Muerte digna: se divulgó la reglamentación que fija el procedimiento

Asegura la decisión informada

21.04.2026 | tiempo de lectura: 2 minutos

El Ministerio de Salud Pública (MSP) reglamentó la ley n.° 20.431 de muerte digna, que regula la eutanasia en Uruguay, y estableció un procedimiento detallado. Según dijo la ministra Cristina Lusternberg, este garantiza que las personas puedan tomar una decisión libre, informada y consciente, en situaciones de enfermedad incurable con sufrimiento persistente.

El decreto, que entró en vigencia este martes, define las condiciones bajo las cuales se podrá acceder a la muerte médicamente asistida, incorpora controles estrictos y mecanismos de supervisión. Lustemberg dijo que la normativa “asegura un derecho bajo condiciones rigurosas, con controles médicos y respeto por la voluntad de la persona”.

Para su implementación, el MSP elaboró un protocolo paso a paso que será supervisado por la cartera. La reglamentación pone el acento en la autonomía del paciente, que podrá revocar su decisión en cualquier momento. Además, contempla la posibilidad de elegir las condiciones del procedimiento, como el lugar en el que se llevará a cabo —en un prestador de salud o en el domicilio— y si se desea o no estar acompañado.

El texto establece definiciones precisas sobre los criterios de acceso, incluyendo qué se entiende por enfermedad incurable e irreversible, así como por sufrimiento insoportable, con el objetivo de delimitar de forma estricta los casos alcanzados por la ley.

“El ministerio tiene la obligación, y así lo estamos cumpliendo, con mucha responsabilidad, de garantizar el derecho de las personas a expresar su voluntad libremente en todos los aspectos vinculados a su salud y a su vida, a que tomen decisiones informadas. Para eso, se requiere que la ciudadanía conozca sus derechos y tenga todos los caminos abiertos para preguntar lo que necesite saber”, afirmó Lustemberg.

Requisitos, garantías y etapas del procedimiento

Para acceder, la persona deberá ser mayor de edad, contar con capacidad de decisión y padecer una enfermedad incurable e irreversible que genere un sufrimiento persistente que no pueda ser mitigado por otros tratamientos.

La solicitud debe ser escrita, personal y voluntaria, y podrá retirarse en cualquier momento sin necesidad de fundamentación. Posteriormente, el caso será evaluado por al menos dos médicos. En caso de discrepancias, intervendrá una junta médica que adoptará una resolución final.
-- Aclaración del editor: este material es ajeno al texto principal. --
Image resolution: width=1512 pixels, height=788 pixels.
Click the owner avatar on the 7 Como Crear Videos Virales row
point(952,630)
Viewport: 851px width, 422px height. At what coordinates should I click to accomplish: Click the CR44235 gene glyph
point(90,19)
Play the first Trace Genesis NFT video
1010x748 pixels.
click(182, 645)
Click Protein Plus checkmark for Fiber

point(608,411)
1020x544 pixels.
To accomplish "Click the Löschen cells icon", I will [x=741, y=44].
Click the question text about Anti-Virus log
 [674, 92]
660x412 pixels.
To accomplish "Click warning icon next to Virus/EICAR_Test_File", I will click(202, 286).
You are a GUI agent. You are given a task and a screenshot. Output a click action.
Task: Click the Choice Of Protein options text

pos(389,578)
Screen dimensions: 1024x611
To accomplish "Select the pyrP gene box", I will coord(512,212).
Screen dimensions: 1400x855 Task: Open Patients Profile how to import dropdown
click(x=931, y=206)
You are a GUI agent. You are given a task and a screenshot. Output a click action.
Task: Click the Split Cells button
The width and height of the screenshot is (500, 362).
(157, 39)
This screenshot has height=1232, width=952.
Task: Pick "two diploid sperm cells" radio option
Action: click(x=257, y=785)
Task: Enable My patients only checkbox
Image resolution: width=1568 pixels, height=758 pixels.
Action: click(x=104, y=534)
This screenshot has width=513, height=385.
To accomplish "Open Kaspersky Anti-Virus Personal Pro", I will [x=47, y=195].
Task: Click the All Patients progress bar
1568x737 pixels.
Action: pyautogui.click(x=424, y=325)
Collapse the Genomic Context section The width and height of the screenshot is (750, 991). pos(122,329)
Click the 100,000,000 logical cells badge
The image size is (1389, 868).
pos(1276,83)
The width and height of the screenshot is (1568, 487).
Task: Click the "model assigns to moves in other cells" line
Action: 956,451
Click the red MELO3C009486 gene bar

Luego, el paciente deberá ratificar su voluntad en una segunda instancia, con la presencia de testigos.

La normativa también establece obligaciones para los prestadores de salud, que deberán garantizar información, acompañamiento, acceso a cuidados paliativos y el cumplimiento del procedimiento.

En caso de objeción de conciencia, tanto médica como institucional, deberán derivar o asegurar la intervención de otro prestador que pueda concretar el proceso.